Time Period of Records Subject to Review
The Coalition argued that Texas Local Government Code §283.056(c)(3)
mandates that an authorized review must be commenced within 90 days after
the filing of a CTP's access line report, however, it does not restrict the
time period for which the records may be examined. The Coalition stated that
when no previous examination of the initial access line reports and supporting
documents has been performed, it is paramount that these records be examined
to determine the initial characterization of services and the designation
of access line categories. The Coalition cited P.U.C Substantive Rule §26.465(i)
that states, in part, "...The books and records for each access line count
shall be maintained for a period of at least three years," as evidence that
the commission intended for the municipalities to have access to CTP records
for this period of time. The City of Garland concurred with the Coalition's
comments.
The CLEC Coalition objected to any clarification of this rule as they deem
it is unnecessary.
Sprint argued that the Coalition is attempting to rewrite the proposed
new section with its clarifications. The proposed new section contains a 90-day
window to conduct an authorized review of the CTP's records in order to ensure
compliance with access line reporting requirements. This rule is consistent
with Texas Local Government Code §283.056(c)(3), which requires a municipality
to inspect a CTP's records within 90 days of the filing of a CTP's access
line report.
Verizon objected to the Coalition's attempt to rewrite the rule after committing
to the rule as it had been negotiated between the parties.

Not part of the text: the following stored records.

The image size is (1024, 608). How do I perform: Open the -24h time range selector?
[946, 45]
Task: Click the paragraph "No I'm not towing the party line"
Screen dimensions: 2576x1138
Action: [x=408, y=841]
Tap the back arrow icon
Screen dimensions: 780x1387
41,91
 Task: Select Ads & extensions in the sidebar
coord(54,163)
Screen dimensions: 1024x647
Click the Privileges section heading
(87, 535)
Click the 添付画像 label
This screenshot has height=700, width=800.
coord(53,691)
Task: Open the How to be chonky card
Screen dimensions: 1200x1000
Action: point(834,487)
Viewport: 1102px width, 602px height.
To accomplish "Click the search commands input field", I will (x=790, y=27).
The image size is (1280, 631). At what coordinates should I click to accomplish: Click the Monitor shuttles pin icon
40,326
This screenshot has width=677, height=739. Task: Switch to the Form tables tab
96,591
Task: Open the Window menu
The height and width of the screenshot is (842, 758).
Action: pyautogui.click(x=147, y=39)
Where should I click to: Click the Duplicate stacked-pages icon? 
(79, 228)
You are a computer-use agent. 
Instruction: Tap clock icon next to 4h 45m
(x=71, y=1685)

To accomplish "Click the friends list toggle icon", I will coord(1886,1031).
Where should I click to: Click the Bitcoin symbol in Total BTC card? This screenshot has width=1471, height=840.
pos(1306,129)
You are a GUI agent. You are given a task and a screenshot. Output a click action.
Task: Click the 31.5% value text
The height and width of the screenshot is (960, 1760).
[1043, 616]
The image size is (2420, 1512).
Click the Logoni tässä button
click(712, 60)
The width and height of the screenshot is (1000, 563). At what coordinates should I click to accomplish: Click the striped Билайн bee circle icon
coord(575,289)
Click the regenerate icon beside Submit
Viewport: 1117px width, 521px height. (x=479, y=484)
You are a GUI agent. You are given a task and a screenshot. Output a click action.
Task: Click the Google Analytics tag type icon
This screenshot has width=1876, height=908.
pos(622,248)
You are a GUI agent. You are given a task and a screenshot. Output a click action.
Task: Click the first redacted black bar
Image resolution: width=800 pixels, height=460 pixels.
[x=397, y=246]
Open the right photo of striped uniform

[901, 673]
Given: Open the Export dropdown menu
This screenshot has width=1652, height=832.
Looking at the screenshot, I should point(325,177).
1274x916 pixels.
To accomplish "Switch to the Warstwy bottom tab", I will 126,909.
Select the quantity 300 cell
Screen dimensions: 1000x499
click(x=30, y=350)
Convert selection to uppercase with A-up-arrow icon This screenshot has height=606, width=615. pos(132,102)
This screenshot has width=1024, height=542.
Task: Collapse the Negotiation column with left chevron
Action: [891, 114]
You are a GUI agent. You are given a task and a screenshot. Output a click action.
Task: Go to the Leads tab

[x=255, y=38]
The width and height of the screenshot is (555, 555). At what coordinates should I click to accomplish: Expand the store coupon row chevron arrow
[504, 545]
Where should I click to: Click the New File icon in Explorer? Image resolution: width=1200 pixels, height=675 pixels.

SBC Texas argued that the Coalition, in its interpretation of the 90-day
limitation in the Texas Local Government Code §283.056(c)(3), has ignored
a very important word--the word "if." The Texas Legislature has allowed municipalities
to conduct authorized reviews if commenced within 90 days after the filing
of a CTP's report of access lines pursuant to Texas Local Government Code §283.056(c)(3).
SBC Texas averred that in the review of all the relevant language allowing
authorized reviews as exceptions to the prohibition against broader inspection
of CTP business records, the Coalition's argument fails.
Commission response
The commission finds that, pursuant to Texas Local Government Code §283.056(c)(3),
a municipality may perform an inspection of a provider's business records
to the extent necessary to conduct an authorized review, if commenced within
90 days
after the filing of a certificated telecommunications
provider's report of access lines.
Since CTPs file access line reports
on a quarterly basis, the commission finds that the only access line report
which shall be subject to an authorized review by the municipalities is the
access line report for the quarter for which a municipality initiated an authorized
review within the 90 day time limit imposed by Texas Local Government Code §283.056(c)(3).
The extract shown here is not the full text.